Optimized for Large Data Volumes: Capable of handling gigabytes of data per orbit, addressing the platform's need for faster and more reliable data transmission.
Seamless Communication: Integrated into the satellite's payload, it ensures high-speed communication between the platform and mission-specific payloads, supporting mission success with reliable data transfer.
Efficient Data Flow Overcomes the limitations of standard UHF communication systems, allowing for efficient management of data generated by payload instruments.
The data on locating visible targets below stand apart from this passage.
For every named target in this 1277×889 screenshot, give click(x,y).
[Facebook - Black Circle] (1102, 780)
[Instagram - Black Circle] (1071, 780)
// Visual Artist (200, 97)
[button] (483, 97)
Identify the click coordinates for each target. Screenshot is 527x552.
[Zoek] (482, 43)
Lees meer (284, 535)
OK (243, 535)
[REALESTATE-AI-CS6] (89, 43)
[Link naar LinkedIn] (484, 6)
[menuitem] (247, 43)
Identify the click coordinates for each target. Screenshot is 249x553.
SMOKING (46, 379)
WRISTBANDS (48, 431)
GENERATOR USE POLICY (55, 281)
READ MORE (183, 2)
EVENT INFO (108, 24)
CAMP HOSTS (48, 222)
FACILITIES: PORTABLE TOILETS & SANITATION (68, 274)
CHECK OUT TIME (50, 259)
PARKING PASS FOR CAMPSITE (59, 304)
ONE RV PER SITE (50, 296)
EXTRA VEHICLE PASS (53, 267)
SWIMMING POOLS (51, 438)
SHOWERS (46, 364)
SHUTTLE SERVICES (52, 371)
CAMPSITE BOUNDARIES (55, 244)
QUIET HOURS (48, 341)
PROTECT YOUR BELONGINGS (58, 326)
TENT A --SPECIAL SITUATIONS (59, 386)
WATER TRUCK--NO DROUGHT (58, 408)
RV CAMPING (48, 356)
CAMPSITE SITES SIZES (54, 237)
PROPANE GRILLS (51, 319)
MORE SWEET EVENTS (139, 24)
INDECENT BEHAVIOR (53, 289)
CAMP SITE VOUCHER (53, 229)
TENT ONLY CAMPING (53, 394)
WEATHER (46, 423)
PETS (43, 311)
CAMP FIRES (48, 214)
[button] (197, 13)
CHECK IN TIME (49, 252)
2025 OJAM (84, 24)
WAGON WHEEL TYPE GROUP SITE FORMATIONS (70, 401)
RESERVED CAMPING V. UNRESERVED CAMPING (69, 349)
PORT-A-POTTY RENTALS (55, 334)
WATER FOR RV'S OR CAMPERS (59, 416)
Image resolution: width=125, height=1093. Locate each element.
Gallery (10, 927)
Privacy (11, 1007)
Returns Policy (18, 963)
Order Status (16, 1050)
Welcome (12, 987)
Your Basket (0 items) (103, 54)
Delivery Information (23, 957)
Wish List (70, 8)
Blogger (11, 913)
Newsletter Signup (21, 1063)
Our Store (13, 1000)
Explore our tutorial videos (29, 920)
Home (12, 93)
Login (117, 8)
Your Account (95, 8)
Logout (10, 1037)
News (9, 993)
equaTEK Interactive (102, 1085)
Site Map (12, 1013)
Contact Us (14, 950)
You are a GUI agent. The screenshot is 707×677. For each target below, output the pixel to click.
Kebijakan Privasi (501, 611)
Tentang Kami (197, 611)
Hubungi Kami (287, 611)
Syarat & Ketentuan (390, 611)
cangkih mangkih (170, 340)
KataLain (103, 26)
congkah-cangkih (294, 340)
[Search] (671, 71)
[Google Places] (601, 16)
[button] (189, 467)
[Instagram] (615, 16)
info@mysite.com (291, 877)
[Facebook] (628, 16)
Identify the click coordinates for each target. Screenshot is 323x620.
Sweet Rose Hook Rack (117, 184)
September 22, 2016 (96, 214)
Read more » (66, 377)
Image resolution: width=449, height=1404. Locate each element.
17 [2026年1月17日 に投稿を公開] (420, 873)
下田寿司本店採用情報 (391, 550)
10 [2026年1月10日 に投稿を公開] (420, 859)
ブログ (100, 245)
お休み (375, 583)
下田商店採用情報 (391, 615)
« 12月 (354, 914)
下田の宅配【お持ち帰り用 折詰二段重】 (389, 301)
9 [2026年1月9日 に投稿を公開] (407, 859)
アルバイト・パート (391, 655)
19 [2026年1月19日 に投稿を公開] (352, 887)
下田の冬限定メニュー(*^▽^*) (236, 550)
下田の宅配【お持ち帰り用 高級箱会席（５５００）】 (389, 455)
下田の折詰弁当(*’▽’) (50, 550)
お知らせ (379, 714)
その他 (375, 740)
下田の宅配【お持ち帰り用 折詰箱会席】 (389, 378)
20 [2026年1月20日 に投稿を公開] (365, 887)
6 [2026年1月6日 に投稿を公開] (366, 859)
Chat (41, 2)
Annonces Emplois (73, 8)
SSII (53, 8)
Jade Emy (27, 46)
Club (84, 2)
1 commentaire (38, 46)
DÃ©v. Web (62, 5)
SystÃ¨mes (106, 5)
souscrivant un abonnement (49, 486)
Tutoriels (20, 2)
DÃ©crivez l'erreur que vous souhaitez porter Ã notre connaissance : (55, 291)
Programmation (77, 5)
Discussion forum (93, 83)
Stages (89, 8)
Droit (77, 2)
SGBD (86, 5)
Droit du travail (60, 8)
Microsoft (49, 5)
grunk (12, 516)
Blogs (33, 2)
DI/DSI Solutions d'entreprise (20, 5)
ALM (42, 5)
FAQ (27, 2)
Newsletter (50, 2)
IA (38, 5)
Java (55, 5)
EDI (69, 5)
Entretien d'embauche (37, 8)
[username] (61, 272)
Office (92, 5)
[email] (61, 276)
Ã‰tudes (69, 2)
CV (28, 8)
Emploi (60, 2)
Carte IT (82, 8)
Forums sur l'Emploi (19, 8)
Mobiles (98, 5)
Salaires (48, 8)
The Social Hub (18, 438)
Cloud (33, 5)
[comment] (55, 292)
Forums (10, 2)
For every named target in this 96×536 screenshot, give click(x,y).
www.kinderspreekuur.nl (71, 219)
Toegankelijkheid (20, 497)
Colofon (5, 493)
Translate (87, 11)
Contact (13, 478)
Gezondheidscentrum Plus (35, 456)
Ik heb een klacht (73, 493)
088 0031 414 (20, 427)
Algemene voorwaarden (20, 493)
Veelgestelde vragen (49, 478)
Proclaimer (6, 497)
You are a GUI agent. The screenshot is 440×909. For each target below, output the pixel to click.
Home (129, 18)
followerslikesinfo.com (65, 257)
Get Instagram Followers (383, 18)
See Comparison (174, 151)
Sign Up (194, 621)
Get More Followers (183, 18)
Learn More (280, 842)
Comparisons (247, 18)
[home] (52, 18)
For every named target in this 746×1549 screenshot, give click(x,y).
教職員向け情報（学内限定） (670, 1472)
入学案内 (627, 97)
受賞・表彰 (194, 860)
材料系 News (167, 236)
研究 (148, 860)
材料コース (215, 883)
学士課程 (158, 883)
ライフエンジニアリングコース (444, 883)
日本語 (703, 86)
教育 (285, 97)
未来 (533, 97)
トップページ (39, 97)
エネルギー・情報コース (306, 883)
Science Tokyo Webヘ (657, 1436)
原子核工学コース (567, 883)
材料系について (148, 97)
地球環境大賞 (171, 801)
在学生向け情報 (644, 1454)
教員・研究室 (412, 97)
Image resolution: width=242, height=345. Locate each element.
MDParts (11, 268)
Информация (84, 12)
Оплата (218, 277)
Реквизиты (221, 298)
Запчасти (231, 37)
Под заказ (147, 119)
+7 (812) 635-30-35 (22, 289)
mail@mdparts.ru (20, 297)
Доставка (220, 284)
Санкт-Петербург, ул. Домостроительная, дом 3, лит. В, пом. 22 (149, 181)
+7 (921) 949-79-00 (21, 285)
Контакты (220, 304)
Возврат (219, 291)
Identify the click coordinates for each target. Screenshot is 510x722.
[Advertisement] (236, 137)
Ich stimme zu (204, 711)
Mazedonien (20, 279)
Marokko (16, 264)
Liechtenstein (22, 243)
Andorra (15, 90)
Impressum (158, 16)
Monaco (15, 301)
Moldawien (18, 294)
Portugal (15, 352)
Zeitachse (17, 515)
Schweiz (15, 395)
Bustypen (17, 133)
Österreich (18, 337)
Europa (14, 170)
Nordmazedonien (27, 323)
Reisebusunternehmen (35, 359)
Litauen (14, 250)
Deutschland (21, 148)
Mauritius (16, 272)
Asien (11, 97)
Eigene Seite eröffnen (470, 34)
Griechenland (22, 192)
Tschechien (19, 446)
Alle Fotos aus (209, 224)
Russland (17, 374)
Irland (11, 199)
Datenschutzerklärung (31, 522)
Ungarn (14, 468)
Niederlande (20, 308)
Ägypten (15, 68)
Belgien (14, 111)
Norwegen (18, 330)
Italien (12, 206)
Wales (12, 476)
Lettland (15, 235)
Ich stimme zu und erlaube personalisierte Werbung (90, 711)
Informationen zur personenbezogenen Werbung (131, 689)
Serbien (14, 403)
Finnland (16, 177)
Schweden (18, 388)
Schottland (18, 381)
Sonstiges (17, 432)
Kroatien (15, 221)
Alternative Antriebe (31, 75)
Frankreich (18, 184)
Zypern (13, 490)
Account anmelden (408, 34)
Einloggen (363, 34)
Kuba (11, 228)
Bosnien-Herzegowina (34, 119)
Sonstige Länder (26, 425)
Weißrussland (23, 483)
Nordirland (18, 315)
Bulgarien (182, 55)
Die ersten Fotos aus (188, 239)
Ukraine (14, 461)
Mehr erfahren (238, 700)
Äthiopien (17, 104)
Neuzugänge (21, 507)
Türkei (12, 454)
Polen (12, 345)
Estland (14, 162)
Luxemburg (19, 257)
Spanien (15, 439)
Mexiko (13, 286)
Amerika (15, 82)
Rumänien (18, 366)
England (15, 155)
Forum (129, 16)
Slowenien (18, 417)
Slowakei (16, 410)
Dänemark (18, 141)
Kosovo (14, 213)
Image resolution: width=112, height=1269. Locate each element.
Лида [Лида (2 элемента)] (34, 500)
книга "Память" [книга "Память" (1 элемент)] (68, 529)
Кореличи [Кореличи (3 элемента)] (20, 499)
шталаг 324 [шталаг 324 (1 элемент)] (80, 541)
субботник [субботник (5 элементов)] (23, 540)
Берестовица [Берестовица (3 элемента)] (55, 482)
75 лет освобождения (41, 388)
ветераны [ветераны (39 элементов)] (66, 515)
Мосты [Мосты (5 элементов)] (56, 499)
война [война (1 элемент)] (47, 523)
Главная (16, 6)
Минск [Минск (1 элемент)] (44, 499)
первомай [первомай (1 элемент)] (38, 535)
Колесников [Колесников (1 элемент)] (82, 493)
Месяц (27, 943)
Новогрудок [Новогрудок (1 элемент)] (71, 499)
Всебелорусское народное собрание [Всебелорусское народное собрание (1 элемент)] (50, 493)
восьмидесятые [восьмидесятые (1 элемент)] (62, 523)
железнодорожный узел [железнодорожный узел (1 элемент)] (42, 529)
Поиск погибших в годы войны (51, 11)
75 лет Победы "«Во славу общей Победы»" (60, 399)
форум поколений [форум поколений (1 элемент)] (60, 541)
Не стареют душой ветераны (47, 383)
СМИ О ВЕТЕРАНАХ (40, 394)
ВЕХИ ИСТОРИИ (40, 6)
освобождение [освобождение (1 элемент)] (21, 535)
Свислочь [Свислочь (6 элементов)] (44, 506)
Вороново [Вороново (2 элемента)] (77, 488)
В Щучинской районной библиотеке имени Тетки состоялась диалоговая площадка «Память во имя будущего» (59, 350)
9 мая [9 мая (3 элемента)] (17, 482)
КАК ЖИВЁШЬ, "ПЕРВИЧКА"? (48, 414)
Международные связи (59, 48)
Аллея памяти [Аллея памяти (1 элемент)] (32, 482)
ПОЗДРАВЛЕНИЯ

IPC (Intelligent Payload Controller)
The IPC (Intelligent Payload Controller) is a crucial interface unit that connects the payload to the platform, facilitating seamless data and image processing. It also supports flexible, mission-specific application software development. Key Features and Benefits:
Flexible Integration: Supports a range of payload subsystems, allowing for easy integration into different missions with minimal customization.
Linux-Based Platform: Uses a Cortex-A9-based computing platform, offering a flexible runtime environment for various mission applications.
Pre-Manufactured Subsystems: Designed to minimize non-recurring engineering (NRE) costs, allowing rapid adaptation to different payload needs.
Support for FPGA Technology: Extends the platform’s interface capabilities, offering additional flexibility for future missions and payload integration.
Shared-Payload Missions: The IPC’s modular approach allows for supporting multiple missions without the need for significant re-engineering.
On-Board Whereabouts Locator (OWL)
The On-Board Whereabouts Locator (OWL) enhances satellite safety and situational awareness by tracking spacecraft location and health. Key Features and Benefits:
Autonomous Operation: With its own battery and independently deploying VHF antenna, the OWL operates autonomously for up to one day after separation from the spacecraft.
Real-Time Tracking and Monitoring: Tracks spacecraft’s position and health, transmitting crucial data like spacecraft ID, temperature, and movement.
Beacon Transmission: Sends location and health data via a VHF beacon, ensuring reliable communication and satellite health monitoring.
Simple Integration: Easy integration into CubeSat platforms with minimal mechanical setup, enhancing flexibility and mission adaptability.
Independent Power Supply: The Electrical Power Supply (EPS) ensures that OWL operates independently, providing redundancy in case of spacecraft failure.
The OWL system is not only used for determining the satellite's position but also ensures communication between satellites. With the use of the Inter-Satellite Link (ISL), satellites can directly exchange data, eliminating the need for ground stations. Through ISL, satellites can share positional data, telemetry, and GNSS measurements, enabling precise determination of position and velocity.
RadNano Dosimeter
The RadNano Dosimeter is the world’s smallest and most energy-efficient electronic dosimeter, designed to measure radiation in space and other critical environments. Key Features and Benefits:
Ultra-Compact Size: At 12.7×12.7×2.5 mm, it’s the smallest dosimeter available, perfect for micro-satellite and space missions.
Wide Measurement Range: Capable of measuring radiation doses from 1 mGy to 100 Gy, suitable for various radiation environments.
Low Power Consumption: Consumes less than 10 μW in standby mode, ensuring minimal energy usage.
Dual Sensors for Accuracy: Features dual sensors for precise radiation measurements, including gamma, X-ray, and proton radiation.
Durable Design: With IP67 protection and shock/vibration resistance, the dosimeter is built to withstand harsh conditions in space.
Space-Qualified: Proven for space applications, providing reliable radiation data for mission-critical operations.